Task
In the data below, find the line containing "Click the 未读 selection link below the list"; transcribe it and each line after it exactly, through the last, skipping pictures.

Given entries
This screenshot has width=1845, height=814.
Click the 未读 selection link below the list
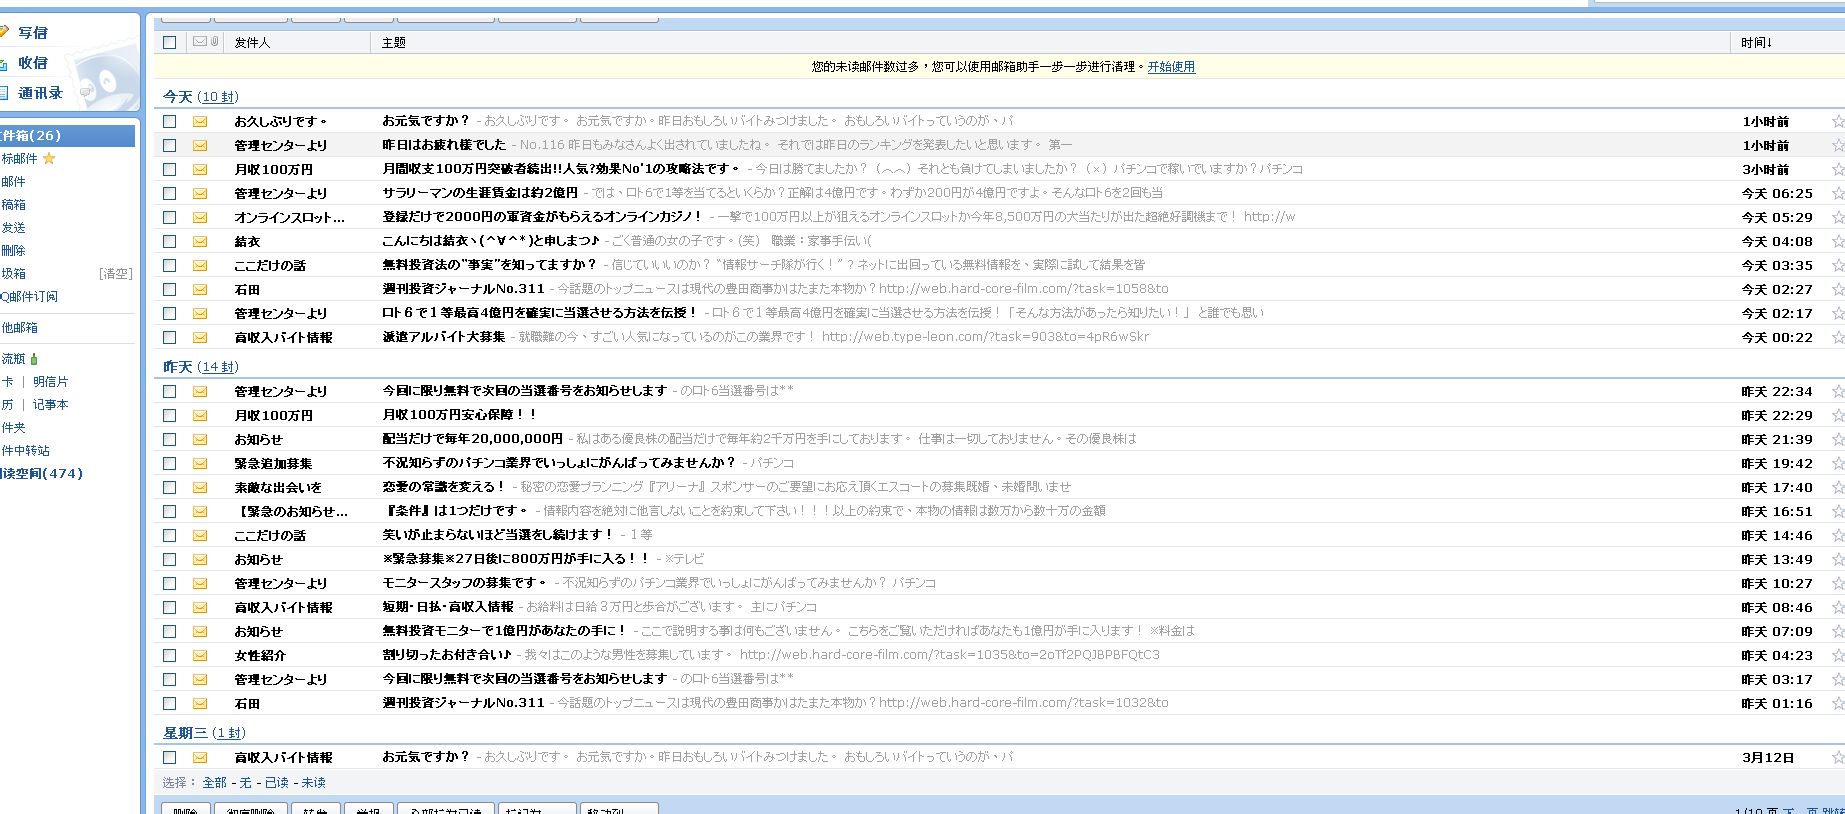pyautogui.click(x=313, y=783)
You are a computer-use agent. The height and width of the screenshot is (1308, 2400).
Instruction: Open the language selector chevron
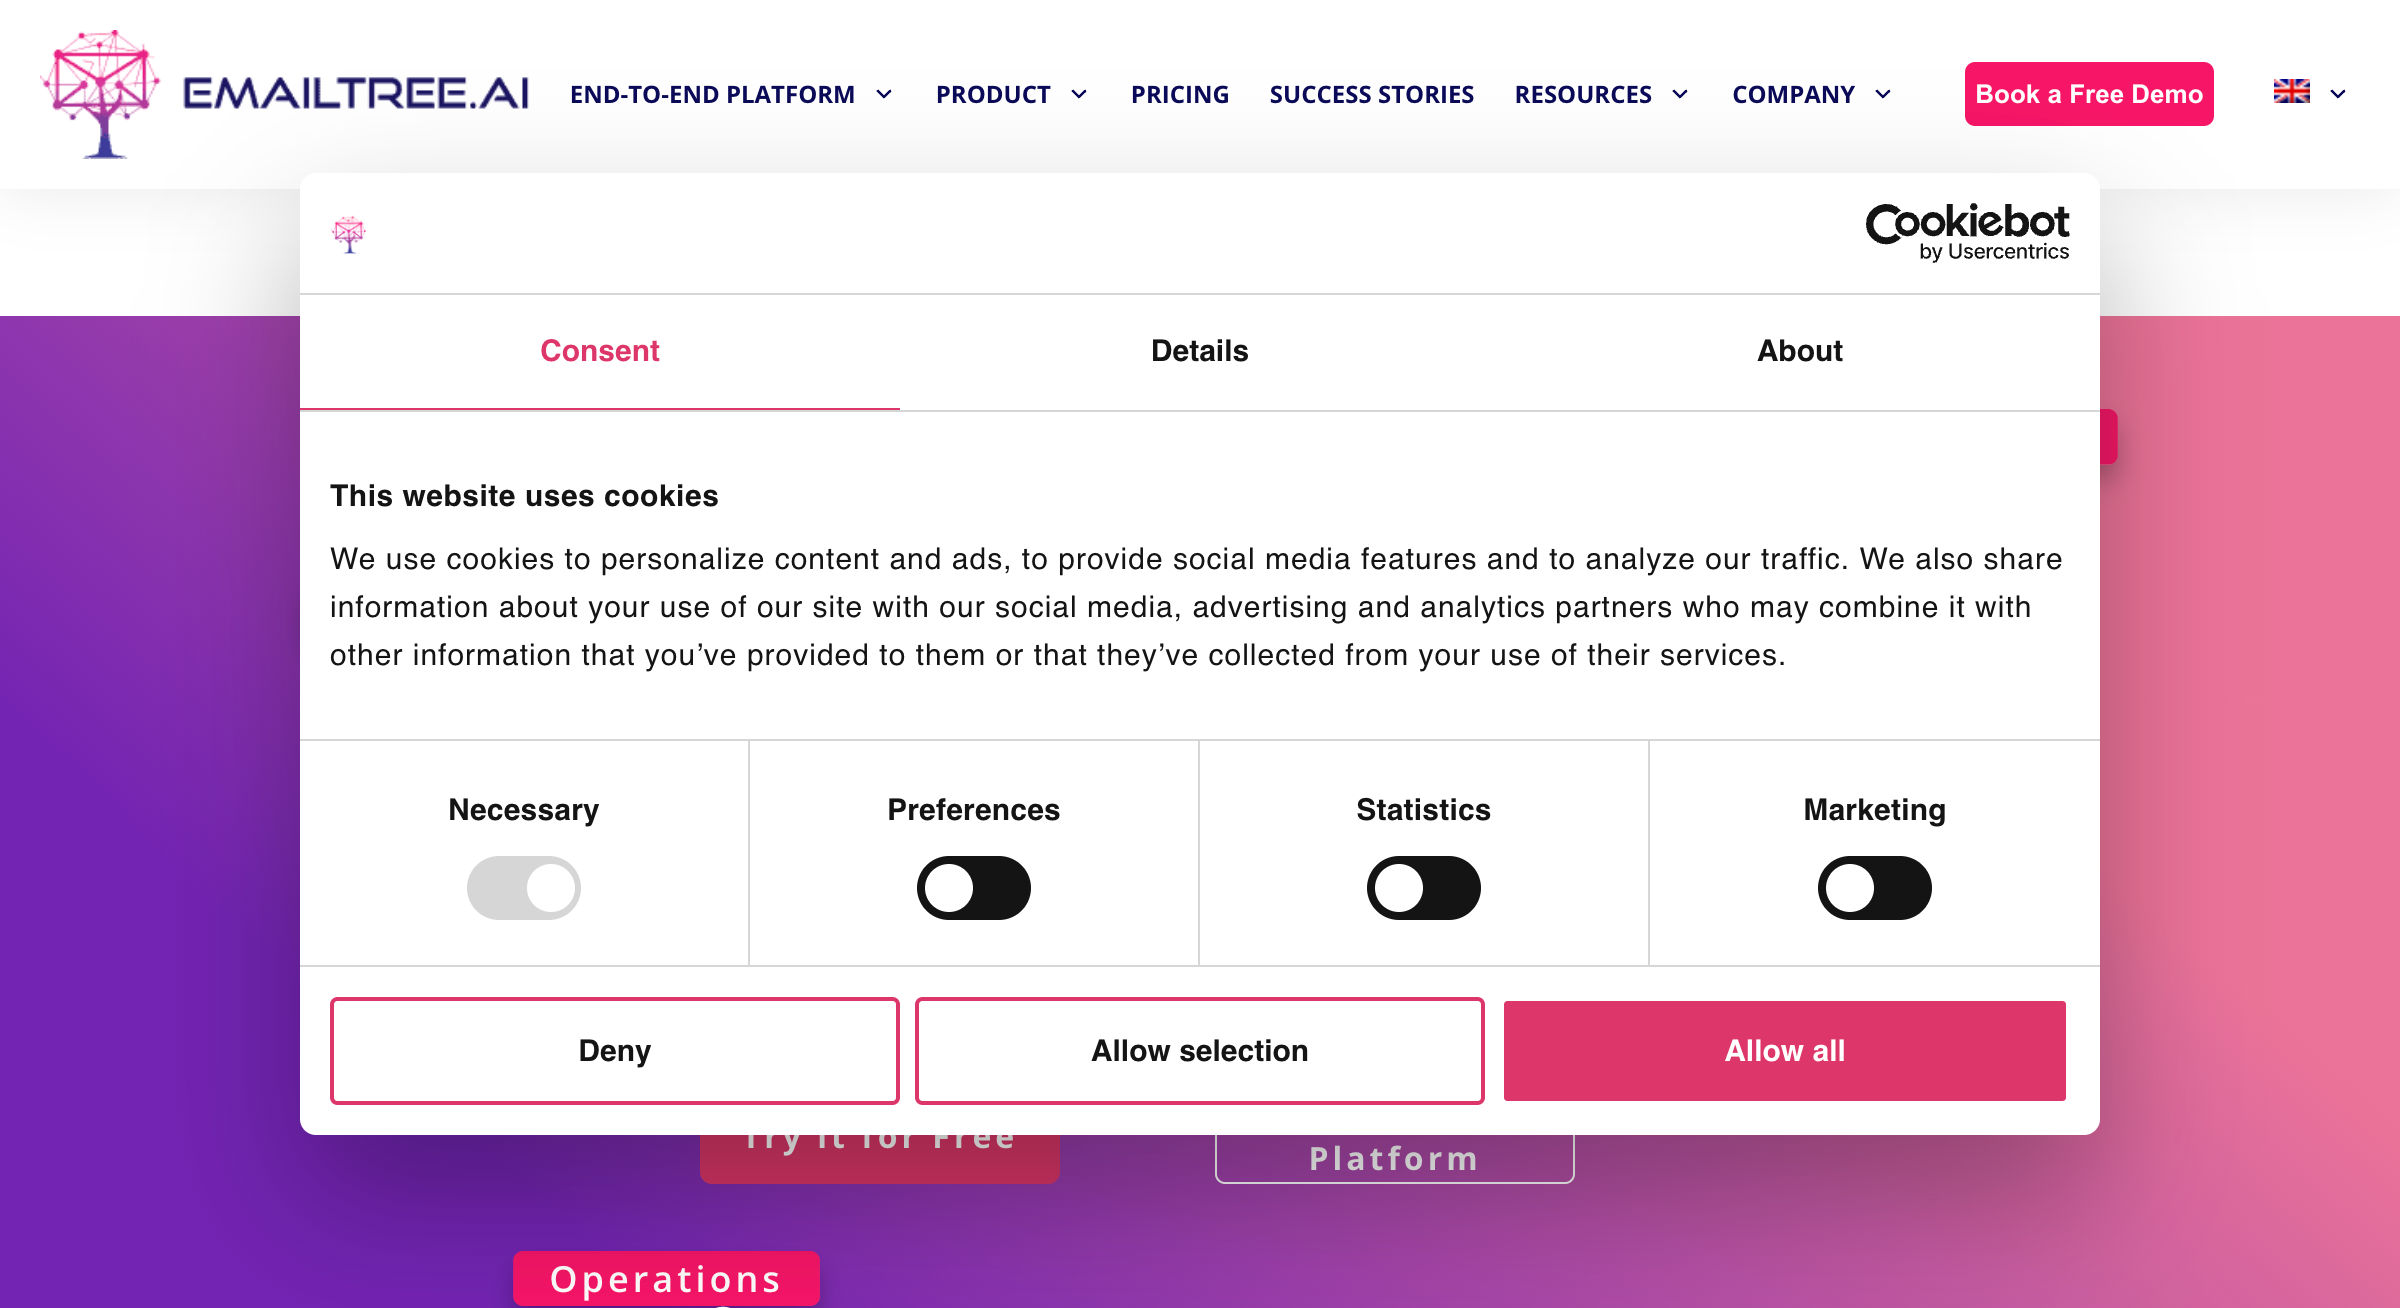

Task result
Click the 未读 selection link below the list
pyautogui.click(x=313, y=783)
You are a computer-use agent. The height and width of the screenshot is (1308, 2400).
Instruction: Open the language selector chevron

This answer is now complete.